Chapitre 6 | Franco

Depuis le début

- Et du coup, il me manque un peu d'argent.


Hochement de tête des deux parents.


- Pour ouvrir.


Hochement, plus ferme, mais toujours pas un mot.


- Voilà. Si je ne trouve pas cinquante mille euros avant la fin de la semaine prochaine, tout part en sucette.


Le hochement a laissé place à des yeux taille XXL aussi j'ai continué :

- J'avais pensé que vous pourriez me les avancer. Pendant quelques mois, le temps qu'on se lance. Le comptable nous a dit qu'on pourrait se faire soixante-dix mille euros par an, donc à tous les trois on pourrait vous rembourser rapidement. Dans l'année quoi.


Ils se jetaient des petits coups d'œil de temps en temps mais je ne pigeais toujours rien. C'était quoi l'embrouille ?


- Vous ne dites rien, vous ne voulez pas c'est ça ?


Ma mère a semblé prendre son courage à deux mains.


- Ecoute mon chéri, ce n'est pas qu'on ne veut pas. Mais on ne peut pas. Enfin pas cinquante mille euros en tous cas.


D'où ils ne pouvaient pas ? Cent cinquante mille balles à la banque, j'avais assez entendu mon père s'en vanter : pour nos vieux jours, pour les coups durs. Et alors, c'était pas un coup dur pour moi ?


- Ah d'accord, bon. Très bien. Je ne voyais pas ça comme ça mais ok.


Maman avait dit « pas cinquante mille ». Je pouvais racler quelques milliers d'euros malgré tout.


- Et alors, vous pourriez me prêter combien ?

- Dix mille euros ? Oui, on pourrait te prêter dix mille euros.

Dix mille euros. J'aurais dû être content, mais non. Bordel ils étaient où les cent quarante mille euros manquants ?

- Je ne comprends pas. Vous avez perdu de l'argent ?

- Ton père a fait un investissement malheureux. Tu sais avec la crise, on a, comment dire, on a fait une erreur et.

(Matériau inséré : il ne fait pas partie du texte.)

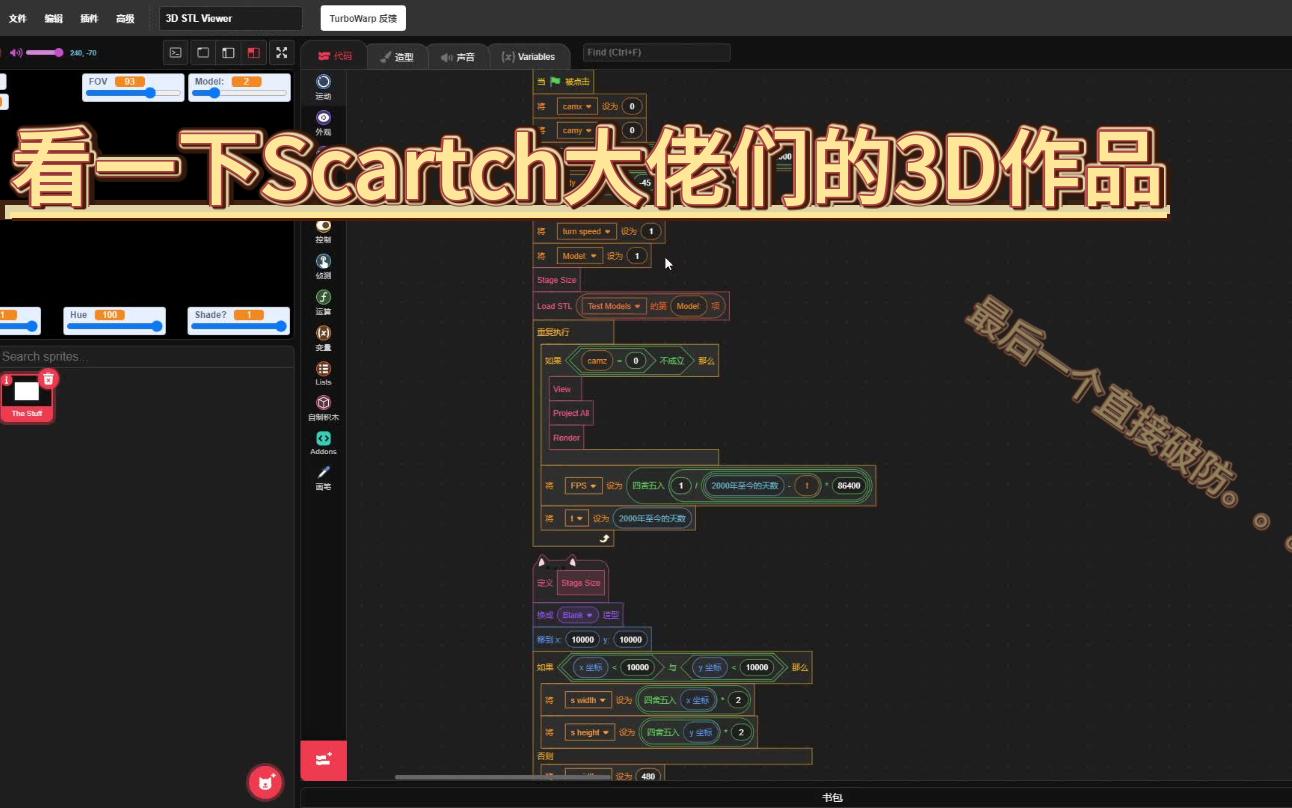
Task: Open the Addons category in the palette
Action: (x=323, y=443)
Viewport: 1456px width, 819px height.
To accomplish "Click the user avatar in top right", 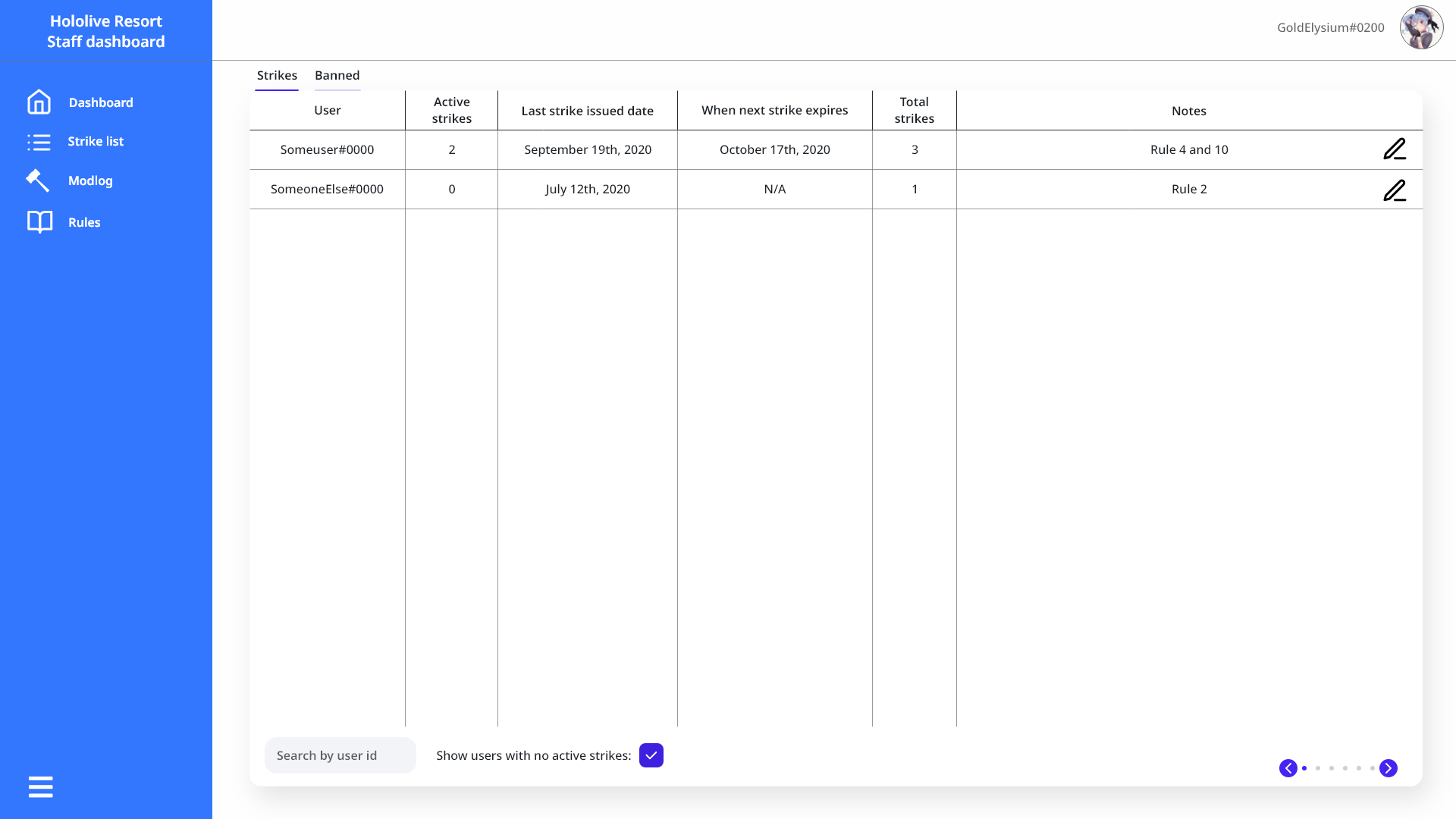I will 1421,28.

- Vous avez perdu 140 000 euros ? Non mais c'est pas vrai ! Vous avez joué notre héritage ? Ne me dites pas que c'est une banque qui vous a arnaqué !

- Non mon chéri. Personne ne nous a arnaqués. C'est la vie, parfois, parfois ça ne tourne pas comme on avait prévu.


Tu m'étonnes. 140 000 balles, envolés, évaporés. Quelle connerie.


- Bon, je voudrais bien rester pleurer avec vous là mais il me reste dix jours pour trouver quarante mille euros donc je peux pas faire grasse mat tout le temps.


Je leur en voulais. Merde, les parents, ça devrait toujours être là pour ses enfants non ? Mais les miens me plantaient au moment crucial. Dix mille euros. Je me sentais orphelin. Mes parents venaient de me déshériter ou tout comme. On était jeudi. Il me restait sept jours pour trouver l'argent manquant. Même en réduisant le budget au maximum, en faisant des efforts à droite à gauche, il manquerait toujours trente mille euros.

Une tarte dans la gueuleLisez cette histoire GRATUITEMENT !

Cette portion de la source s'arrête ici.